The UCLA Film and Television Archive has spent much of the summer surveying the career of director Frank Borzage, cinema’s quintessential helpless romantic, whose career spanned from the silent era to the golden age of Hollywood. Among many highlights, the final month of the series brings with it some of Borzage’s most beloved sound pictures, including an Aug. 29 double bill of two films made in 1934, Little Man, What Now? and No Greater Glory, followed on Sept. 9 by a pairing of 1936’s Desire (starring Marlene Dietrich and Gary Cooper) and 1937’s History is Made at Night (with Charles Boyer and Jean Arthur).
BLACK INDEPENDENTS AT THE HAMMER | 10899 Wilshire Blvd.
Running concurrently with the UCLA Archive’s Borzage retrospective is a very different series entitled “Tell It Like It Is: Black Independents in New York, 1968-1986.” A number of provocative and illuminating selections have already been featured, and the last weeks of August are no different, bringing a trio of rarities to Los Angeles for long overdue presentations. A double bill on Aug. 21 pairs two early ‘80s titles: Will, by female director Jessie Maple, alongside Bill Gunn’s Personal Problems, both films which excavate the dark sides of professional and familial life. Closing the series on Aug. 23 is William Miles’ I Remember Harlem, a sweeping four-part, four-hour nonfiction portrait of the titular New York borough extending from its late 17th-century origins to its 20th-century racial uprisings.
JAZZ, NOIR, AND BEATNIKS AT CINEFAMILY | 611 N Fairfax Ave.
Cinefamily’s month-long “Pulp My Daisy: Jazz, Noir & Beatniks” series closes out August with three screenings of appropriately seductive and vulgar delights.

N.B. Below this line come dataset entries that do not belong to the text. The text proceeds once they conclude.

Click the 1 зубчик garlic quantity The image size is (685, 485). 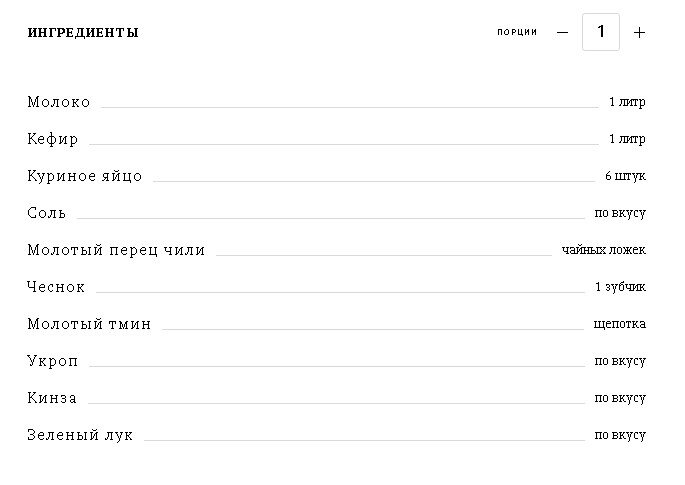(620, 287)
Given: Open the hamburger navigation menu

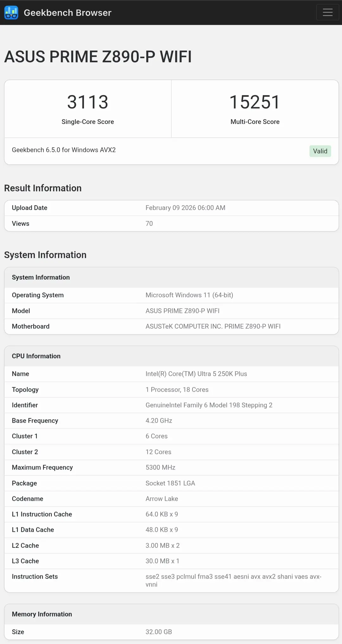Looking at the screenshot, I should point(327,13).
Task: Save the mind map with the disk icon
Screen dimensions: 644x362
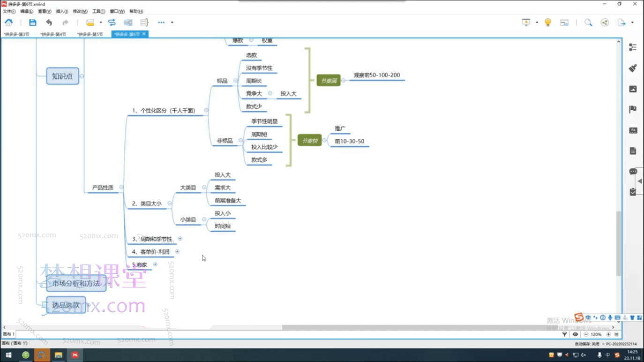Action: click(x=32, y=23)
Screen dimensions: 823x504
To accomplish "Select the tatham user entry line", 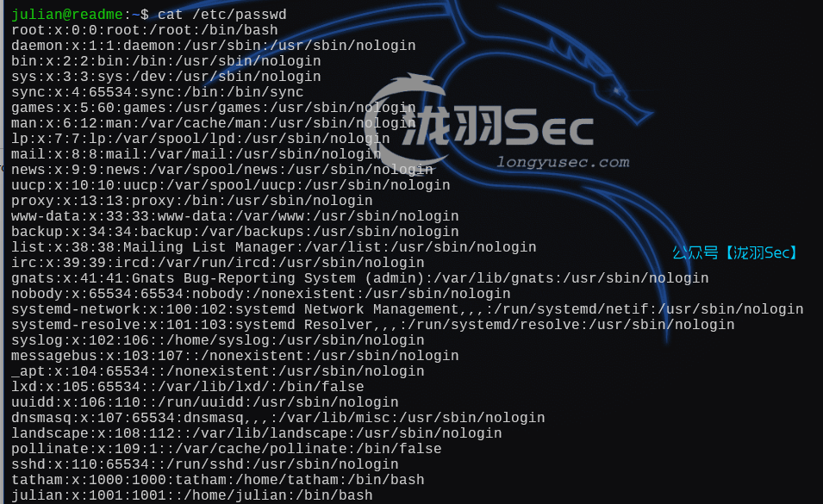I will (218, 480).
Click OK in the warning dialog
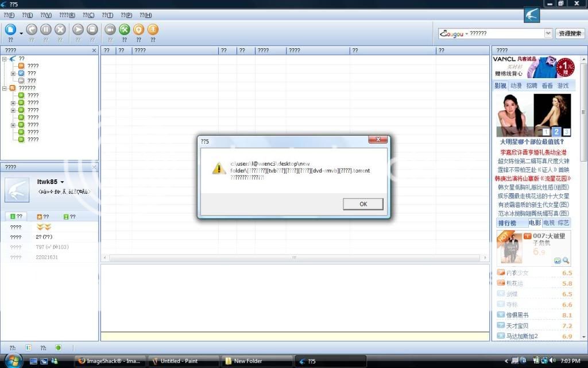Viewport: 588px width, 368px height. (363, 204)
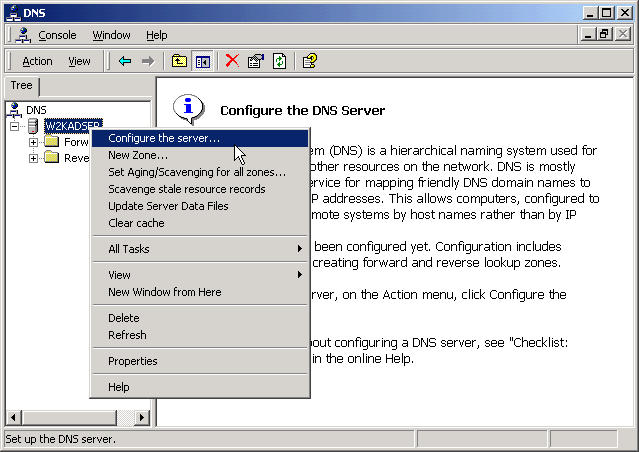The image size is (639, 452).
Task: Open the Console menu
Action: point(56,35)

On Aug. 16, the Belle Époque romantic tragedy Casque d’Or, by underrated French director Jacques Becker, is set to disarm with its mix of beauty and brutality. Meanwhile, successive Saturday matinees of underground legend Shirley Clarke’s jazz-laced, New York junkie drama The Connection (Aug. 22) and Allen Baron’s seminal, stylish crime thriller Blast of Silence (Aug. 29) will bring things to a most devastating conclusion.
CHAPLIN AND HITCHCOCK CLASSICS AT THE NEW BEVERLY | 7165 Beverly Blvd.
Along with its typical slate of cult and exploitation fare, the New Beverly Cinema continues to prove dedicated to highlighting films from the heyday of the Hollywood studio system. And a duo of remaining August double features are given over to perhaps the two most popular expatriate filmmakers of all time. First is Charlie Chaplin, whose iconic silent features The Circus and Modern Times will screen together on both Aug. 23 and 24. The following weekend is given over to Alfred Hitchcock, whose early American film Suspicion (starring Cary Grant and Joan Fontaine) and mid-’40s classic Notorious (co-starring Grant and Ingrid Bergman) will grace the marquee on Aug. 28 and Aug. 29.